Dans la dénonciation, nous pouvons nous retrouver plus ou moins en accord avec Mélenchon, voire avec Hamon. Dans la dénonciation, nous pouvons nous retrouver côte à côte même avec des réformistes ou des associatifs plus ou moins sincères, voire des écologistes sur certaines questions. Il n’en va pas du tout de même quand il s’agit d’avancer un programme de lutte pour les travailleurs et d’utiliser les campagnes électorales afin de renforcer la conscience de classe des nôtres.

Le parti communiste révolutionnaire qui manque à la classe ouvrière ne peut surgir que si une fraction significative des travailleurs se met en mouvement, retrouve sa conscience de classe et fait émerger des militants incarnant cette conscience dans leurs entreprises, dans les quartiers populaires. Ce parti ne pourra se construire qu’autour d’idées et de perspectives claires, c’est-à-dire autour des idées du marxisme, du léninisme, du trotskysme.

Le Parti bolchévique n’a pu devenir un parti dans lequel s’est retrouvé le prolétariat russe, et sur cette base postuler au pouvoir, qu’au travers des luttes et des épreuves politiques, notamment durant les six mois qui ont séparé la révolution de Février 1917 de celle d’Octobre 1917. Mais, pendant les longues années écoulées entre l’émergence de la tendance bolchévique et la révolution qui l’a portée au pouvoir, Lénine et ses compagnons se sont battus sur le plan des idées, dans des batailles qui ont pu apparaître absconses et totalement incomprises même par les révolutionnaires de l’époque.

Celles et ceux qui partagent ces idées sont aujourd’hui très minoritaires et à contre-courant. Mais, pour reprendre l’expression de Nathalie Arthaud dans sa déclaration le soir du 23 avril :

« Ces quelque 232 000 électrices et électeurs constituent une minorité dans l’électorat. Mais ils ont contribué à ce que se manifeste, à l’occasion de cette présidentielle, le courant communiste. Le courant du mouvement ouvrier qui se revendique de la continuité avec ce que les expériences des luttes du passé ont produit de meilleur, de plus accompli : les idées communistes ; la détermination non seulement à défendre les intérêts quotidiens du monde du travail dans le cadre de l’organisation capitaliste de la société mais, plus encore, à œuvrer pour son renversement par l’action collective consciente des travailleurs. »

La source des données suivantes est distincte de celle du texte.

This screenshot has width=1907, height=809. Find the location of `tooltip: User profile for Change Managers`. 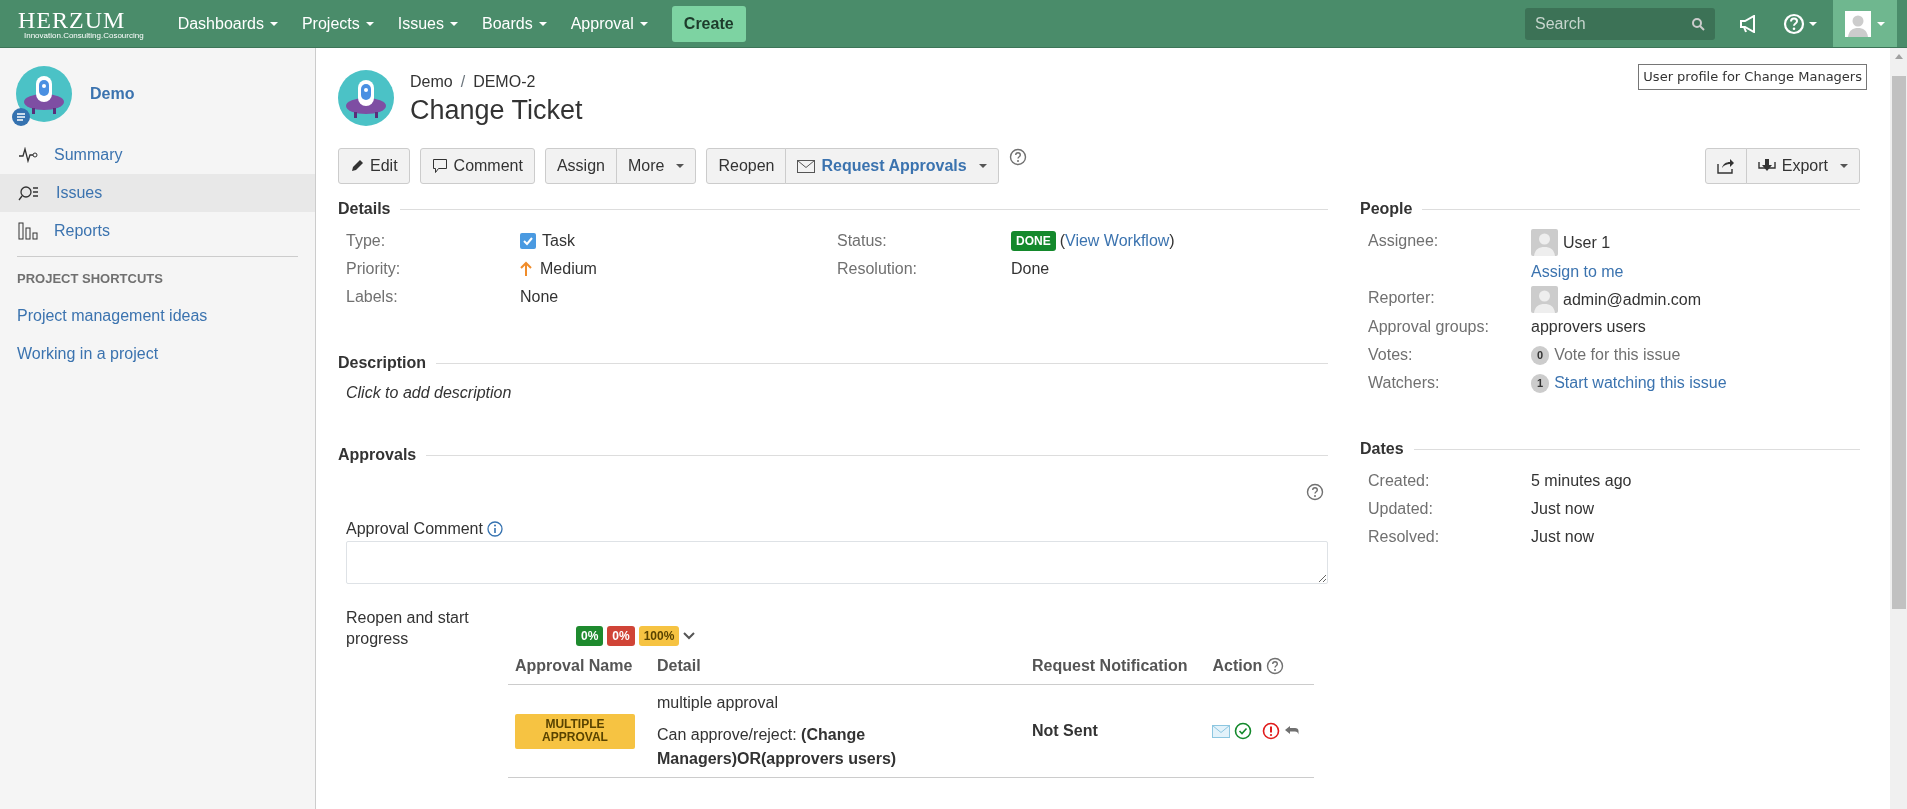

tooltip: User profile for Change Managers is located at coordinates (1752, 77).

Nous continuerons à agir pour renforcer ce courant, pour lui donner les armes politiques résultant des expériences des luttes prolétariennes du passé. C’est avec cette préoccupation que nous allons affronter les élections législatives à venir, en présentant des candidats dans toutes les circonscriptions. Ce sera une façon de continuer à « faire entendre le camp des travailleurs ». Mais ce sera aussi une façon de montrer que, pour minoritaire que soit le courant, il est présent partout dans le pays et que celles et ceux qui veulent rejoindre son combat peuvent apporter leur pierre à la construction du parti communiste révolutionnaire.